“Approaching A Tipping Point”: Stock Rally Hits Key Checkpoint

After a furious, post “Mnuchin Massacre” rally that has seen the S&P index rise +10.44% over the last 11 sessions, the best such stretch since October 2011, every major US stock index is approaching a tipping point according to Nomura quants who caution that with the S&P500 near 2,600 and the Russell 2000 at ~1,450, we are near levels at which CTAs are forced to cut their loss-making short futures positions, and further note that they have already identified that mechanical buying back of futures by trend-followers is been gradually induced.

To be sure, the positive drivers such as progress in US-China trade talks and the Fed’s dovish shift have significantly accelerated a recovery in sentiment, but in global stock markets, the current pattern in major DM equity market factor returns shows investors calmly remain in a conservative stance on risk-taking (rather than this being a superficial rebound). In fact, their preference has been tilted toward defensive-oriented factors such as low volatility (i.e., buying low-vol, selling high-vol names) or dividend-yield carry factors (i.e., buying higher dividend yield stocks and selling low dividend yield stocks). The cautious view is still very persistent under the surface.

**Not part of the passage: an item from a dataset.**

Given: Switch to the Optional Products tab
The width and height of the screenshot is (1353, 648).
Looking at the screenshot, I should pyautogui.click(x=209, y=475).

However, a more notable observation for the viability of the recent rally is that according to Nomura, “we have reached a reality check in identifying the sustainability of the current risk rally” with the bank adding that its estimate of global stock market sentiment is aligned with the peaks seen last November and December. Note that in all prior cases, sentiment softened from around these market levels.

Even if the improvement continues, Nomura warns that additional positive events or drivers related to solid fundamentals would be necessary to push sentiment further into positive territory (i.e., a risk-seeking phase). Otherwise, one needs to be aware that systematic buy-back pressure on trend-chasing algo investors like CTAs and Risk Parity funds only will accelerate the upward momentum of the equity market.

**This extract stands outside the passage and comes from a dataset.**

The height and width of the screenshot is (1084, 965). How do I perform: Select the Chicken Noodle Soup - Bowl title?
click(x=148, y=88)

One other key wildcard is what happens with China: while Nomura believes that the future momentum of the Chinese economy seems overlooked at the moment, it is one of the “reality check” factors. Removing US economic uncertainty is not enough, in Nomura’s view, but at the same time “we need to confirm if China’s economic recovery is likely.”

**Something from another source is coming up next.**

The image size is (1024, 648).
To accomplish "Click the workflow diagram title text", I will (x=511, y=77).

On that point, some short-term investors are slightly sceptical; CTAs are still short Hang Seng Index futures and trend-followers in the Japanese market are also short China-related sectors. That’s why the bank’s quant team said it will watch closely such speculative investors’ China-bearish positions as well as China stock market sentiment in an effort to confirm the sustainability of the global stock price rebound.

Finally, in light of today’s furious dollar rally and return-reversal, Nomura cautions that CTAs continue to unwind their aggregate USD long positions which may suggest today’s snapback rally is just new CTAs loading up longs. That said, unless DXY rapidly recovers above 96.0, USD is more likely to be exposed to mechanical selling pressures across major pairs, in Nomura’s view.